Superado aquilo que o sociólogo Francesco Alberoni chama “de estado nascente”, do
encantamento do povo com a nova condição, poderá advir um progressivo
desencantamento com a transformação atingida. Tal situação é ilustrada por
George Orwell em sua fábula política “A Revolução dos Bichos)”: “As criaturas
de fora [da sala] olhavam de um porco para um homem, de um homem para um porco
e de um porco para um homem outra vez; mas já era impossível distinguir quem
era homem, quem era porco.” ― constatavam os demais bichos que os porcos, tendo
assumido ditatorialmente o poder após a revolução dos bichos, que expulsara os
donos da fazenda, seus exploradores, com o apoio e o entusiasmo de todos os
bichos da fazenda, agora adotavam os vícios dos humanos e confraternizavam com
eles num festim de falsidades, jogatina e bebedeira.

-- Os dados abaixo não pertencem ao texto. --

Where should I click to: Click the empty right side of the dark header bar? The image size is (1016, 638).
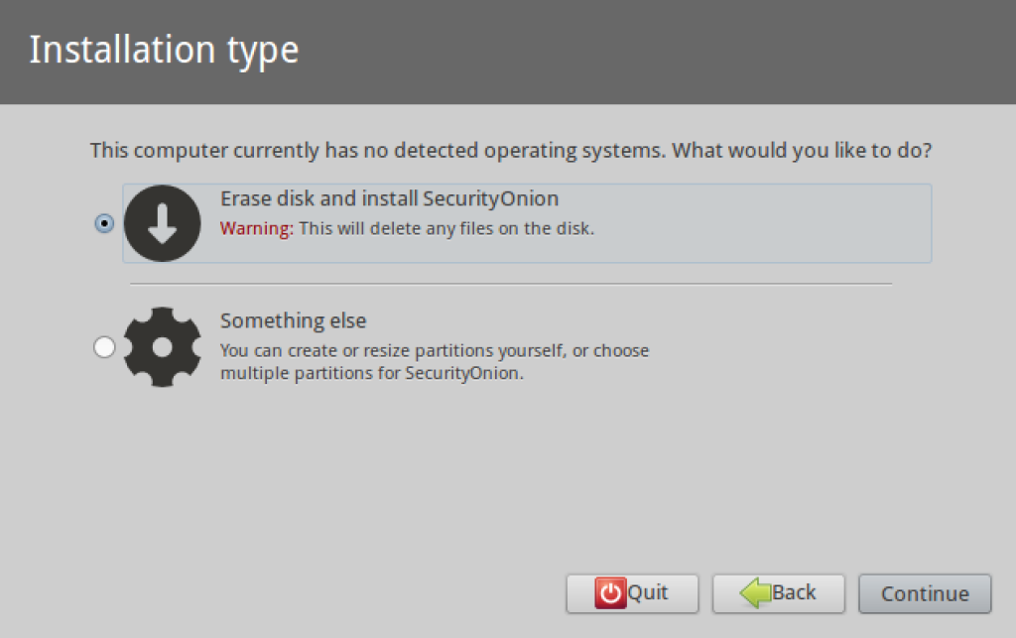click(744, 50)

Quem está certo? Trotsky, ao afirmar que “O fim pode justificar os meios
enquanto houver algo que justifique o fim.”, ou Immanuel Kant, que delineia um
caminho o mais oposto possível de se conceber aos sistemas cuja ética seja
baseada nas consequências? Cabe a cada um exercer com integridade a sua escolha
diante de uma situação concreta, muitas vezes demandando reação imediata.
Ressalve-se, por fim, que tal escolha poderá ser oposta àquela exercida no
momento do mero exercício intelectual. Conhecendo-se a personalidade e a história
de vida de Sartre, Trotsky e Camus podemos acreditar firmemente que eles numa
situação real seriam coerentes com suas concepções filosóficas: Sartre e
Trotsky pelo consequencialismo, e Camus
pela deontologia. O comum dos mortais teria tal coerência?